Tak hanya para pejabat lawas yang akan tampil kedepan mengusung partai mengharap suara rakyat, namun juga orang -- orang baru yang diharapkan oleh masyarakat muncul untuk memperbaiki sistem pemerintahan dimana tak sekedar ucapan di mulut -- komat--kamit seperti dukun, tetapi juga bukti dengan realisasi dan implikasi nyata yang bisa dirasakan dan dinikmati oleh seluruh masyarakat Indonesia.
Sedikit menengok ke belakang, dari seluruh pelaksanaan kinerja para pemimpin kita yang dulunya sempat menebar janji (uang juga - alias money politic) yang sekarang duduk manis -- tanpa gula di pemerintahan yang makin lama makin keenakan hingga rentan terdengar "Pejabat walikota atau bupati melakukan korupsi bla bla bla . . .", selama itu mereka terus menggembor -- gemborkan visi misi mereka, tapi seakan -- akan suara rakyat yang memilih mereka (para pejabat) dan mecoba menyampaikan berbagai aspirasi, pendapat, serta kritik saran yang kontruktif, seperti ibarat bagai batang korek api basah -- mlempem tersulut oleh api.

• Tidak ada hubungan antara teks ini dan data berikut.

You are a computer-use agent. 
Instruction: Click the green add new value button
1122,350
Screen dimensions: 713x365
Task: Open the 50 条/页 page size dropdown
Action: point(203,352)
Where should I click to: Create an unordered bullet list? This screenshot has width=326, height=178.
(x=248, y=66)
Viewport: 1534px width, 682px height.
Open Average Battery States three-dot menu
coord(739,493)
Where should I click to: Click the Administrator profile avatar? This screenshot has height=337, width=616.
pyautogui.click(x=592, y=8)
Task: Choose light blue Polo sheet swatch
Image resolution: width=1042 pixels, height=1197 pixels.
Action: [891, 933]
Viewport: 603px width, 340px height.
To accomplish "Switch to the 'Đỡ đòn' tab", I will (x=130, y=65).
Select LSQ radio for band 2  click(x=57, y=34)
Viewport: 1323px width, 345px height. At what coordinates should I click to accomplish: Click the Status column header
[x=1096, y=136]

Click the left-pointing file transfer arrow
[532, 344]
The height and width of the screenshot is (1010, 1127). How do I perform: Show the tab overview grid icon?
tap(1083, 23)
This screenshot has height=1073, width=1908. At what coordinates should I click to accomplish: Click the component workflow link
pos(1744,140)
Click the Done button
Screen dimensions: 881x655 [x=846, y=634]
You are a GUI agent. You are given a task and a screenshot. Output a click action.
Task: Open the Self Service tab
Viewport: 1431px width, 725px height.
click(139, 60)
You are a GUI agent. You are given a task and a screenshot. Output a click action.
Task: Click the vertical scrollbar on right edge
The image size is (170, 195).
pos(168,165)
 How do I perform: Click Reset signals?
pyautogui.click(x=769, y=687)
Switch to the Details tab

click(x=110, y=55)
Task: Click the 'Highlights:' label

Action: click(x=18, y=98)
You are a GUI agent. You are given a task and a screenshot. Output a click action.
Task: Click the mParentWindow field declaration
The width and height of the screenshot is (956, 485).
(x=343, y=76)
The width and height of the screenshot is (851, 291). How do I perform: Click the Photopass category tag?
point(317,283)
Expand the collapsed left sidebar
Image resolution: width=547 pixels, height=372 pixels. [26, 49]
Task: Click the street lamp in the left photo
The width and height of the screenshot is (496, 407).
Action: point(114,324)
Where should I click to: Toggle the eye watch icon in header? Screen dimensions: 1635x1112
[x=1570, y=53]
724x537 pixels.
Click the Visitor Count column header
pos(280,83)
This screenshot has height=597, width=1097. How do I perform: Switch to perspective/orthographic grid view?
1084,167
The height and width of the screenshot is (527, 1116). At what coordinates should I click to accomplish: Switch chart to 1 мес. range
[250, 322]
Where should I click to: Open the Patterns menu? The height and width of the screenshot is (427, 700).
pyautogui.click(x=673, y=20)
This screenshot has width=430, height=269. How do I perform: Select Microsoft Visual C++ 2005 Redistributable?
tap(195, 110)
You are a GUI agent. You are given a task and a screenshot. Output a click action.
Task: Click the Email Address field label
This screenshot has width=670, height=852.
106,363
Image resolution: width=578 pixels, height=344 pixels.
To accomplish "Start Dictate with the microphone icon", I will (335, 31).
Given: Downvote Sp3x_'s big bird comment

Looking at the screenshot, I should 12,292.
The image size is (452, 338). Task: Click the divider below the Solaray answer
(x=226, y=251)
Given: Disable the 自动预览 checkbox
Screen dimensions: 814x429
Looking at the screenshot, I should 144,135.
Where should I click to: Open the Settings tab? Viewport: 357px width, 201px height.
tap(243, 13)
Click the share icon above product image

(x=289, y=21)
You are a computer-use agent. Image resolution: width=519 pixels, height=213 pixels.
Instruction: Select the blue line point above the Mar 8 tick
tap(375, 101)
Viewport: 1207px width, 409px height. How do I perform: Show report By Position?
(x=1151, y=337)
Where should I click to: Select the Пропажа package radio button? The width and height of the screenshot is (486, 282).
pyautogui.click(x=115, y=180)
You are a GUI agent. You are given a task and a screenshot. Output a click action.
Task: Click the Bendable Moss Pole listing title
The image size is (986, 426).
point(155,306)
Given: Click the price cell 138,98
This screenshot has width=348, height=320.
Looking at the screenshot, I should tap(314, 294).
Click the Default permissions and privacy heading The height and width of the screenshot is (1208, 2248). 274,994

Harapan masyarakat pupus -- kecewa akan segala janji yang ada. Rakyat merana pemimpin leha leha - ironi.
***
Menyoroti dari proses pilkada dan pemilu sebelumnya, sudah banyak mereka partai politik yang memanfaatkan media siber alias dunia maya untuk melakukan kampanye. Karena dunia internet melalui media sosial dirasa sangat efektif dalam menarik simpati masyarakat. Akses yang mudah, audiens yang luas, kecepatan informasi, sebagai media interaksi, murah, dan bersifat multimedia. Itulah kelebihan berkampanye melalui media sosial.
Namun mengapa kampanye di dunia maya itu banyak menimbulkan konflik? Bisa dikatakan era pemilihan pemimpin baru adalah era konflik. Tak sedikit calon pemimpin yang menggunakan jasa pengacara dan meminta bantuan kepolisian untuk melindungi dirinya dari setiap ancaman yang ada ketika melaksanakan kampanye. Dalam kenyataannya, kesempatan perlindungan itu dimanfaatkan oleh mereka partai politik untuk menciptakan intervensi di kalangan partai politik lainnya supaya calon pemimpin yang diusungnya bisa maju dengan mulus tanpa ada hambatan. Akhirnya konflikpun terjadi sebagai akibat dari intervensi yang dilayangkan. Itulah yang sering disalahgunakan oleh para calon pemimpin baru.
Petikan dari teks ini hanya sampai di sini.